J'entame la dernière partie de mon chapitre quand un coup assourdissant résonne à ma porte. Je lève les yeux, étonnée de ne pas entendre celle de mon voisin s'ouvrir avec fracas, comme chaque soir lorsqu’il rentre de son boulot de serveur. Luis est un mexicain pure souche qui s'éclate à Paris. Et moi, j'ai appris à dormir avec des boules Quies quand mon héros d'à côté rentre accompagné.
Un second coup.
Je frissonne et me lève laissant à regret ma Julia sentimentale.
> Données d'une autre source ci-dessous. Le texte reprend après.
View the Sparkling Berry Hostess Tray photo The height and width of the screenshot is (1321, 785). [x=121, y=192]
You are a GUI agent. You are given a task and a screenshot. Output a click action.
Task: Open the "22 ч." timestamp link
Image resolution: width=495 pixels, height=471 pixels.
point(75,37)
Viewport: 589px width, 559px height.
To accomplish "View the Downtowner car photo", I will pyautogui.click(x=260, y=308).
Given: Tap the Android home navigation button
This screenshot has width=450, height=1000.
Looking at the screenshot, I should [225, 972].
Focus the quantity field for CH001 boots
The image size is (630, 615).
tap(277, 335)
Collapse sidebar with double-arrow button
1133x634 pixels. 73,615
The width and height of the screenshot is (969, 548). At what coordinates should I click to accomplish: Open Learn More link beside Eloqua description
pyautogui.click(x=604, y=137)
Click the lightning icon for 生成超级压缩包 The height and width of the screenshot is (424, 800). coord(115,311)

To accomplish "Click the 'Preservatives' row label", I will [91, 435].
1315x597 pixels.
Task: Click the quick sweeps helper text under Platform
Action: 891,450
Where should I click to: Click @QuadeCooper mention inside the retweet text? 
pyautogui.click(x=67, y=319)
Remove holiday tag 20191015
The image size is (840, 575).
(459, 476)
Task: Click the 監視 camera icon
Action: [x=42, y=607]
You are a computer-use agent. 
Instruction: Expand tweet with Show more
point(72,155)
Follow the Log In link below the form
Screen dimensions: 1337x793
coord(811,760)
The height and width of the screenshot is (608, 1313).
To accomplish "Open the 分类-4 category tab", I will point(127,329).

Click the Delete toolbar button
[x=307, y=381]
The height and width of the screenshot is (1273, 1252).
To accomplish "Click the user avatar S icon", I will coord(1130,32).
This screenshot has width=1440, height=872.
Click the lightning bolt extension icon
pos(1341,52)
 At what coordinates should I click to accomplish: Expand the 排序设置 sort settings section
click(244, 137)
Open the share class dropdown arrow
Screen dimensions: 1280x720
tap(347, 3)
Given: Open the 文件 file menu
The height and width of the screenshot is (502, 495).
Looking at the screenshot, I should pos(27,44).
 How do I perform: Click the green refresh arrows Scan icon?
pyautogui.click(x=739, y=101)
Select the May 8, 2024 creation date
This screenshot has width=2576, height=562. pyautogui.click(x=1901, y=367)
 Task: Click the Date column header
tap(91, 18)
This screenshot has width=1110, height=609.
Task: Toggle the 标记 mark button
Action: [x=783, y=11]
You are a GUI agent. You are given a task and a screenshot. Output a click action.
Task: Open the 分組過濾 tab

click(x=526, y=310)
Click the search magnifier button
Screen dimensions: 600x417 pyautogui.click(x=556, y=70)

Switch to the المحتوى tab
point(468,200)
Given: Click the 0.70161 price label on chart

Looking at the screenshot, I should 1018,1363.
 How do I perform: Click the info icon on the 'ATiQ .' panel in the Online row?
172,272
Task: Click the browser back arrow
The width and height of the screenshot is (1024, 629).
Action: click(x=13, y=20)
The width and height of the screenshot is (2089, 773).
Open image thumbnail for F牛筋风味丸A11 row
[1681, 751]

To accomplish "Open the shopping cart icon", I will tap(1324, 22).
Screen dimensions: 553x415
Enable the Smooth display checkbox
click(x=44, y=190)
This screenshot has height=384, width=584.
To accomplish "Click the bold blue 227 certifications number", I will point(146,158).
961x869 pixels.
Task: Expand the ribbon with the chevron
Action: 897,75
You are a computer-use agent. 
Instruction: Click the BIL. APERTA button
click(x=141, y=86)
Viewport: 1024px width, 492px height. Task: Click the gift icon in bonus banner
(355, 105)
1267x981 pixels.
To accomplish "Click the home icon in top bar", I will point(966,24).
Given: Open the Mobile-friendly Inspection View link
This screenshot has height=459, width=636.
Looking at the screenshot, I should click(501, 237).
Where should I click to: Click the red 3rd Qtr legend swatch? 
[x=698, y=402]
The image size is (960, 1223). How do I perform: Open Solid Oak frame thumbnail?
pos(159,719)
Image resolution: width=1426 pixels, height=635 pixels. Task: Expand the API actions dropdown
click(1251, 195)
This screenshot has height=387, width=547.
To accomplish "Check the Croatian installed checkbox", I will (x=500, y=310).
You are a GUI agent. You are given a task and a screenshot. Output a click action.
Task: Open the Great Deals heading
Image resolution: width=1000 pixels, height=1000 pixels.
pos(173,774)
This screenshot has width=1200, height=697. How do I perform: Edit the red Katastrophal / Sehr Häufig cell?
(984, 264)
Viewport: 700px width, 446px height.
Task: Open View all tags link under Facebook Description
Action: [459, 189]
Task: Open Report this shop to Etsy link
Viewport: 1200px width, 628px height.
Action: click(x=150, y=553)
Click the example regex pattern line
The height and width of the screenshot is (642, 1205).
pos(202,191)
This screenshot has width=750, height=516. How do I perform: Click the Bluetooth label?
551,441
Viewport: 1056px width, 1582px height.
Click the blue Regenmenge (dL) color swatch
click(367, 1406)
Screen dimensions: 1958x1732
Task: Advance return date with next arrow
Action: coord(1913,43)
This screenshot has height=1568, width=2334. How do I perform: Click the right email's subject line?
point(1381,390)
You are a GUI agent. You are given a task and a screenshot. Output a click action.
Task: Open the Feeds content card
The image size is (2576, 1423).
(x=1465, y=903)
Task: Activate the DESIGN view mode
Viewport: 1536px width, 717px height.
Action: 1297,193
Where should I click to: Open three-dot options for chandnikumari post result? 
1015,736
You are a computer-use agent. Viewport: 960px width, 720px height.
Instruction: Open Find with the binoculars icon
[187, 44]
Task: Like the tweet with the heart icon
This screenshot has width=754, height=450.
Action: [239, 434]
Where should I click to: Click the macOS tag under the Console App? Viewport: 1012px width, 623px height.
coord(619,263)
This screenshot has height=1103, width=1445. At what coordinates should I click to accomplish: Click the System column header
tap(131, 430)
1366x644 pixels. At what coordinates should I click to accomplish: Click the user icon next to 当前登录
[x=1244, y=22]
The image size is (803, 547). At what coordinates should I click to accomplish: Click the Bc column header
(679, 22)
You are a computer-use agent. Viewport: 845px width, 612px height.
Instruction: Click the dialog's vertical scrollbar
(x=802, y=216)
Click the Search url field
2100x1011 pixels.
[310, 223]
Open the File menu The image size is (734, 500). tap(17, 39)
Je me dirige vers la porte. La pénombre de mon appartement n'indique en rien ma présence et je consulte l'heure.
23h42
Mince alors, qui peut bien faire ce boucan à cette heure ?
Par le judas, j'essaye tant bien que mal de savoir d'où provient ce bruit.
Septième soupire. J'ouvre ma porte et un poids mort s'écrase à mes pieds.
Huitième, neuvième et dernier soupire.
Qu'est-ce qui pourrait être pire qu'un Jonas rond comme une queue de pelle bavant sur mes chaussettes en pilou ?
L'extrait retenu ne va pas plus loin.